## REQUIRED TASKS
[a] In the figure legend, what was the median survival time for untreated recipients?
[b] Swap "cardiac" for "renal" in the figure legend and write out everything from "Figure 1. Alemtuzumab" down to "CD52Tg murine recipients.".
[c] Which panel letters does the figure legend use?

## PASSAGE

--

Published in final edited form as: Am J Transplant. 2012 Jul 3;12(10):2641–2651. doi: 10.1111/j.1600-6143.2012.04181.x

Figure 1. Alemtuzumab treatment induces prolonged full MHC mismatched cardiac allograft survival with profound T cell depletion in CD52Tg murine recipients.

Figure 1

(A) Alemtuzumab dosing strategy and experiment are represented. C57BL/6 (H-2b) hearts were transplanted into the CD52Tg mice (H-2k). Recipients were treated with total four doses of 10 μg of alemtuzumab. (B) Representative dot plots of T cells in the peripheral blood before and after alemtuzumab treatment. Flow cytometric measurements demonstrated profound depletion of CD3 T cells on day 0 (in the gate) in the peripheral blood. The numbers depict the average percent (±SEM). n = 4 – 5 mice per group. (C) Phenotypic analysis of T cells during repopulation. Repopulating T cells showed phenotypic switching from CD44loCD62Lhi (grey area) to CD44hiCD62lo (solid line) population. (D) T cell repopulation kinetics after alemtuzumab treatment with cardiac allograft. Serial frequencies of repopulating T cells were expressed as percent of T cells (CD3+) and of total lymphocytes (CD45+). n = 5 – 7 mice per time point. (E) Cardiac allograft survival was prolonged with alemtuzuamab treatment (MST > 100 days, n = 12 and MST > 200 days, n = 15) while untreated recipients showed acute rejection at MST of 8.0 days (n = 12). (F) Posttransplant graft function measured by abdominal palpation (grade 0–4). Strong 3–4+ graft beating was maintained in alemtuzumab treated recipients until day 200, whereas beating quality dropped to less than 2+ within 7 days after transplantation and stop completely in untreated recipients. n = 12 per group. *p < 0.05, ***p < 0.001, NS > 0.05.

--

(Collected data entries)
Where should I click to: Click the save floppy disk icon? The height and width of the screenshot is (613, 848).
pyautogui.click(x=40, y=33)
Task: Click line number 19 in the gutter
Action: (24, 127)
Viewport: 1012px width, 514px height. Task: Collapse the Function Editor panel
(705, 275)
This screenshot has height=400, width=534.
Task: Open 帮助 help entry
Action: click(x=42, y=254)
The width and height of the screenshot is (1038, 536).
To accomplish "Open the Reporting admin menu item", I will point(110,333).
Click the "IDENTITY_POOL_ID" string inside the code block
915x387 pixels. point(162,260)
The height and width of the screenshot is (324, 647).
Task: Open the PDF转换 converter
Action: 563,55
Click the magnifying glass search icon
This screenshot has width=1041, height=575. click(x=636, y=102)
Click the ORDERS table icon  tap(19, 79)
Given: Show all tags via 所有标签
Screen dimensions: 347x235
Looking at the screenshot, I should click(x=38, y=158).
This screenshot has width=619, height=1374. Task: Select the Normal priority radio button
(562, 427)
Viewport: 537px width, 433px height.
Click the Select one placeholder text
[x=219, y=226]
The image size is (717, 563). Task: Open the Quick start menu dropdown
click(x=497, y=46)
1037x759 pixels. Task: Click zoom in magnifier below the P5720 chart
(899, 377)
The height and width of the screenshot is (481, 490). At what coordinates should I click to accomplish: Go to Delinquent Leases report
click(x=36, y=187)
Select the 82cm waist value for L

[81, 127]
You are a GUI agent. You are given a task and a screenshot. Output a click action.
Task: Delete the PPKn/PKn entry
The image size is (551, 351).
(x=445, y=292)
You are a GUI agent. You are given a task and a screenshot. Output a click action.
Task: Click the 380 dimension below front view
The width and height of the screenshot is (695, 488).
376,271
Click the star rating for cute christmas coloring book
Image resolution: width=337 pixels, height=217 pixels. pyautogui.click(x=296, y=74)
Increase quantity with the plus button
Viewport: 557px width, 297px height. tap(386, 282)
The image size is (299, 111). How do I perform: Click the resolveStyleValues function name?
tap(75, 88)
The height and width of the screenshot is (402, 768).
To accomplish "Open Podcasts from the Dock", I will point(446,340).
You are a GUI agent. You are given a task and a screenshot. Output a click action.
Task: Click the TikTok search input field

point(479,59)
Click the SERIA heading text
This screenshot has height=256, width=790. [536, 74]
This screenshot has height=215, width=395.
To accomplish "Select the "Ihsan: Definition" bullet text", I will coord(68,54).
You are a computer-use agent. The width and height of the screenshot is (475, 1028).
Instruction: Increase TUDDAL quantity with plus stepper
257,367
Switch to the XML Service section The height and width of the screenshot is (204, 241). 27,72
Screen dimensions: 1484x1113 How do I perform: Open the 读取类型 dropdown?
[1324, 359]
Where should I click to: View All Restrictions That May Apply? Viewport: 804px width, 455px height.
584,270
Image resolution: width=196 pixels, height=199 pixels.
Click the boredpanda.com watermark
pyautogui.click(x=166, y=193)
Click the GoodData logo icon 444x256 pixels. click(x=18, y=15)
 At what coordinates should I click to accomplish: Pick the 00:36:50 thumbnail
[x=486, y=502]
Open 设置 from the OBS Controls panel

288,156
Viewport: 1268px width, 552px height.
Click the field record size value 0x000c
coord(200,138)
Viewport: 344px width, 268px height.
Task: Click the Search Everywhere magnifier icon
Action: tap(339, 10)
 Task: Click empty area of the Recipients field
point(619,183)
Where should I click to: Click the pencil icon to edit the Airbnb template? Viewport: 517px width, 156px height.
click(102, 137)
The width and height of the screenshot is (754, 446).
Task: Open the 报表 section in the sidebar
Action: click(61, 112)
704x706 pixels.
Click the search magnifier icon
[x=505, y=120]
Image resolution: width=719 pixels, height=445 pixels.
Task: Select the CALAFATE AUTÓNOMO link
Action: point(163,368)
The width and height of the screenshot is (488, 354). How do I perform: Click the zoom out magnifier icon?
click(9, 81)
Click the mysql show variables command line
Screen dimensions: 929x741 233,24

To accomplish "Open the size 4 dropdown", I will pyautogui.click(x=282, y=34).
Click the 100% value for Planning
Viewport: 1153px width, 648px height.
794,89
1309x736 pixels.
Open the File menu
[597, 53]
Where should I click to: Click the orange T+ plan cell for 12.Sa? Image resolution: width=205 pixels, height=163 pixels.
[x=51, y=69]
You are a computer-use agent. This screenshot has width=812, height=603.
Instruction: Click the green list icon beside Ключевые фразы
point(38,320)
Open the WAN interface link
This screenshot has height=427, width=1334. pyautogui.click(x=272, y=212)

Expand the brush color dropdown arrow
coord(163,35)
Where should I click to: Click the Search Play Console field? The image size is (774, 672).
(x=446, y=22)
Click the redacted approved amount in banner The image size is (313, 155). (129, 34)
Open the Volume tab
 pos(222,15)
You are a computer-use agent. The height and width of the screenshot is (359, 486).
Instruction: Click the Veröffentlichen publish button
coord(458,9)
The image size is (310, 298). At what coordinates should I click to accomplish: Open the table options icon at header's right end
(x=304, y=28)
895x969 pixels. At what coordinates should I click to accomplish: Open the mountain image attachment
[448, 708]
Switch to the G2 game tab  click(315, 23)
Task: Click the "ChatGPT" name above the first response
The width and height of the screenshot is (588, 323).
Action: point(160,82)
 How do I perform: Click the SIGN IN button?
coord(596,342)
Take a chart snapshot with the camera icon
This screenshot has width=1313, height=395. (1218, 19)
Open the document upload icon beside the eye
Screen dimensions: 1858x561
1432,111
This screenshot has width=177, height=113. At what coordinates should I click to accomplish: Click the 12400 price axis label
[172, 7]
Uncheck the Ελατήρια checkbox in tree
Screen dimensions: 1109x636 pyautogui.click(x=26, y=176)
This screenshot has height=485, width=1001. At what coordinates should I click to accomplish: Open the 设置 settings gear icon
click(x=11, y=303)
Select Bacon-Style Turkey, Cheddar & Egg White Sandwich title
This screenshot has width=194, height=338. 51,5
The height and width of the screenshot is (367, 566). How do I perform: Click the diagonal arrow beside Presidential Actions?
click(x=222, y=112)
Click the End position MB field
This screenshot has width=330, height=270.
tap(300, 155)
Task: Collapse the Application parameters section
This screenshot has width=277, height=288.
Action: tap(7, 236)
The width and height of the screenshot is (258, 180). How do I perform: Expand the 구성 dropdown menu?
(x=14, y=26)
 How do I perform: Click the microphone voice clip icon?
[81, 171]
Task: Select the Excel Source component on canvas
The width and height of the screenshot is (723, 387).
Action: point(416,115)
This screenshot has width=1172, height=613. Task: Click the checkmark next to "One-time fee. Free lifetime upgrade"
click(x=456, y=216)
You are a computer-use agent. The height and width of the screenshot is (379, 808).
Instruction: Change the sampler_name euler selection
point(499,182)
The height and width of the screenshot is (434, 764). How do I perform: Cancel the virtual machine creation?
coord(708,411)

--

## RESPONSES PER TASK
[a] 8.0 days

[b]
Figure 1. Alemtuzumab treatment induces prolonged full MHC mismatched renal allograft survival with profound T cell depletion in CD52Tg murine recipients.

[c] A, B, C, D, E, F